Here is the million-dollar question: does medical marijuana work as a PTSD treatment? That depends on who you ask. Proponents are quick to point to studies showing marijuana works. Opponents have their own studies suggesting it doesn’t. Until there is some sort of consensus, PTSD patients are ultimately left to decide for themselves.

PTSD a Common Qualifying Condition

Most states with active medical cannabis programs consider PTSD a qualifying condition. That is certainly the case in Utah, where Beehive Farmacy operates locations in Brigham City and Salt Lake City. They see PTSD patients all the time.

Beehive staff say that PTSD patients often talk about how medical marijuana reduces their anxiety and helps them sleep. Those two things alone can go a long way toward relieving other symptoms. Patients believe that medical marijuana works for them regardless of the scientific debates over clinical evidence and efficacy.

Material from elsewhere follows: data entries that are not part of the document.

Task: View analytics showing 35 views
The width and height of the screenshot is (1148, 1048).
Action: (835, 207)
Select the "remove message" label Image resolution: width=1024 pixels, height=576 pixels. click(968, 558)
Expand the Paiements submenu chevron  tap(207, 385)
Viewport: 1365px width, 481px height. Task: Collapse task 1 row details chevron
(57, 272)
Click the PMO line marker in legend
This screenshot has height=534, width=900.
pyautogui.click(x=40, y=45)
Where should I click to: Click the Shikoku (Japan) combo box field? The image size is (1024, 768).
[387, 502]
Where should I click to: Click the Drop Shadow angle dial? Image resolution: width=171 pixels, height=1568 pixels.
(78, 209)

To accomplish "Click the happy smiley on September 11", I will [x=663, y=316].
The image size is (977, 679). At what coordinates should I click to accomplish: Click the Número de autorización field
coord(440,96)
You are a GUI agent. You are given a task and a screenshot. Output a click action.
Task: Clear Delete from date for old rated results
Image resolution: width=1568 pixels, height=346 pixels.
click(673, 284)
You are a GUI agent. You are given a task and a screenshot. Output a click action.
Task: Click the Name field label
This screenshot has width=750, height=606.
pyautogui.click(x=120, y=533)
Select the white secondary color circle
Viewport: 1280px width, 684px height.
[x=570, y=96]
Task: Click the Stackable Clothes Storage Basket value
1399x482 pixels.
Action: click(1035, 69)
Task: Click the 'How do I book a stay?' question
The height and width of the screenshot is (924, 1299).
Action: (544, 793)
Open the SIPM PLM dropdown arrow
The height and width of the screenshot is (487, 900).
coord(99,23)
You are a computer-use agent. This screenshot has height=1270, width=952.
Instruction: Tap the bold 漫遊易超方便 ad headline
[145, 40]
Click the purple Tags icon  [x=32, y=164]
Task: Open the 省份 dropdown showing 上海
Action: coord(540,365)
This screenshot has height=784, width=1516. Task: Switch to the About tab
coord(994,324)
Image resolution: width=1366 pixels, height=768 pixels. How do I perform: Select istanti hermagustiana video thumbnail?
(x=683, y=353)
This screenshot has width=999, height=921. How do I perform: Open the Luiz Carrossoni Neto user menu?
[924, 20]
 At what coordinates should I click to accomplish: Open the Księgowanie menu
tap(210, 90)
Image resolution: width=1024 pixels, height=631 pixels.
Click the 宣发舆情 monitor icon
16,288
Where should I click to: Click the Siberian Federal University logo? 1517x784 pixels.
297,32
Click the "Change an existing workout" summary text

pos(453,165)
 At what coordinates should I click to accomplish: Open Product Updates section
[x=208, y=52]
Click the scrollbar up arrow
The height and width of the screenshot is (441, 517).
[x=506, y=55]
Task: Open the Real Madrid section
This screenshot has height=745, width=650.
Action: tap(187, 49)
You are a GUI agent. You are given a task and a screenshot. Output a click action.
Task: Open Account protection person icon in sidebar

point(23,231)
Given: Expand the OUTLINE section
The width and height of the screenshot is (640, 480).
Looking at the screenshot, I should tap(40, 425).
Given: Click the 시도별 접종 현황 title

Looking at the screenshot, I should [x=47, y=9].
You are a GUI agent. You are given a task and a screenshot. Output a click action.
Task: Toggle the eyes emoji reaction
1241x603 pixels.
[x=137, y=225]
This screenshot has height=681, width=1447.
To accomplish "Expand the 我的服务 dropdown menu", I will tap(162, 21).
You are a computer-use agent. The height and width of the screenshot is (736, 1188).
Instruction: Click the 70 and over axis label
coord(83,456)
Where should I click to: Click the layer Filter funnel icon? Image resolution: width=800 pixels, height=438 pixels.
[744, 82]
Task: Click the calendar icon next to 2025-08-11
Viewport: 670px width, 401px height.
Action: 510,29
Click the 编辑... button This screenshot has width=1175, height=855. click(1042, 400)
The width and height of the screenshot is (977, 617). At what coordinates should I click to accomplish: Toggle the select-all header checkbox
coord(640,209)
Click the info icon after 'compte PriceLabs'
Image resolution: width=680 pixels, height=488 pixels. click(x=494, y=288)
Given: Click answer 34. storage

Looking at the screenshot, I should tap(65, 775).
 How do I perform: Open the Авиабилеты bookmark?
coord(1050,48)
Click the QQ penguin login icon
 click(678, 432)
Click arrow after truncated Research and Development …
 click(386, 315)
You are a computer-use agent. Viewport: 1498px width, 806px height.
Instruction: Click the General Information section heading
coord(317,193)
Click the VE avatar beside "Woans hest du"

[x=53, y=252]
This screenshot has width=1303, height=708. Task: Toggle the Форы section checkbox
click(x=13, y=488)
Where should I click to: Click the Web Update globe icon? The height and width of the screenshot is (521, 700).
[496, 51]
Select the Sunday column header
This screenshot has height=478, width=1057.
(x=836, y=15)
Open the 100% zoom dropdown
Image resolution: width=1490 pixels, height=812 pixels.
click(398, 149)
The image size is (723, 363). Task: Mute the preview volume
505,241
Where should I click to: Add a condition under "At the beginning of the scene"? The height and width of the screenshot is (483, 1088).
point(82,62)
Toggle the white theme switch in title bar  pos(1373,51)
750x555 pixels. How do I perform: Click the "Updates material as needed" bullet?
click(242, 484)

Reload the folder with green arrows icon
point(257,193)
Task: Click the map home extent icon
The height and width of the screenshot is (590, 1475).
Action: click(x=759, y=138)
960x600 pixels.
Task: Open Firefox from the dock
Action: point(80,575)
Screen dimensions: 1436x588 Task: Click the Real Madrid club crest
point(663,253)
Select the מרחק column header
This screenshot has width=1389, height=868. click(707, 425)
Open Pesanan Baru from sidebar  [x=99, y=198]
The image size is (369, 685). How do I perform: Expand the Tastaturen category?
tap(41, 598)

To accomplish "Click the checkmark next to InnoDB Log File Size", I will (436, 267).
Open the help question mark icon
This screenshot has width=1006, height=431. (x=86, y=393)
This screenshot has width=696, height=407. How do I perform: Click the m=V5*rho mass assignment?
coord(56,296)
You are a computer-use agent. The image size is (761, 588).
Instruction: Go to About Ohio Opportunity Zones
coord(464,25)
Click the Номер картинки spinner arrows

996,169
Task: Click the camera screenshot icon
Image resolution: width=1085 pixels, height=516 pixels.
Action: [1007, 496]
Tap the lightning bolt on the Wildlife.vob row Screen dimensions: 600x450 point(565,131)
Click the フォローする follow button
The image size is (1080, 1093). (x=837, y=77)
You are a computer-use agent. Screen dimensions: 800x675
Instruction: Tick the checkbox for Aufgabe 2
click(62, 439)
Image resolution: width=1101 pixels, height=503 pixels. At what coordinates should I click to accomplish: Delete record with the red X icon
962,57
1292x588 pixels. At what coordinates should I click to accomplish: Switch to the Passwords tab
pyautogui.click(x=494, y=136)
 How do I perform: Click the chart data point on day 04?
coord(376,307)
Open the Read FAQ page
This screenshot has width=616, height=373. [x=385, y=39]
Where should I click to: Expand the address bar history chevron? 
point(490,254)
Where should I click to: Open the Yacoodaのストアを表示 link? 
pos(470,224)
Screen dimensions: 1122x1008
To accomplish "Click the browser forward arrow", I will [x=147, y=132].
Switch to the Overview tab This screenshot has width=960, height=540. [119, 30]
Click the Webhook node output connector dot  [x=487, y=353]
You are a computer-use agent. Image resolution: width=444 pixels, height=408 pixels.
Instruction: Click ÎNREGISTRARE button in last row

As far as the efficacy debate is concerned, evidence is the sticking point. On the one hand is the position that clinical evidence is the gold standard for proving efficacy and safety. On the other hand is an undeniable mountain of anecdotal evidence. Is there a way to combine them?

The VA Is Still a Hard No

It is interesting to note that the U.S. Department of Veterans Affairs (VA) is still a hard no on medical cannabis for any reason. Decision-makers at the VA have very little choice given the fact that marijuana is still a Schedule I controlled substance under federal law. Even so, many within the VA are not convinced that marijuana has any medical benefit for PTSD patients.

In a 2022 paper published by the VA, researchers mentioned the lack of clinical evidence in support of marijuana as a PTSD treatment. The paper went on to claim that there had only been one study on the issue to date. Researchers pointed out numerous flaws that suggest the study is unreliable.

A Competing View from the VFW

A year before the VA paper, the Veterans of Foreign Wars (VFW) published a piece citing a recently completed study into marijuana’s ability to relieve PTSD symptoms. They explained that the study was the “first randomized placebo-controlled trial” designed to measure the potential of both THC and CBD to treat PTSD.

That study showed positive results. It was a small scale study, so its results provide limited evidence in support of medical marijuana. Nonetheless, the data is there. When it is combined with anecdotal evidence from PTSD sufferers nationwide, there is sufficient reason to believe that patients are finding relief through marijuana.

Safety Is the Only Consideration

Competing evidence makes it difficult to know whether marijuana actually alleviates PTSD symptoms. But the debate over marijuana’s efficacy reveals a much bigger problem in Western medicine: who gets to determine which treatments and therapies will be made available. Perhaps safety should be the only consideration.

The limited data we have up to this point suggests that medical marijuana is safe for all the conditions for which it is recommended. Perhaps that’s enough. Maybe patients should be given the right to choose medical marijuana over prescription medications if they feel it is better for them. And if that’s the case, maybe this is the way we should approach medicine in general.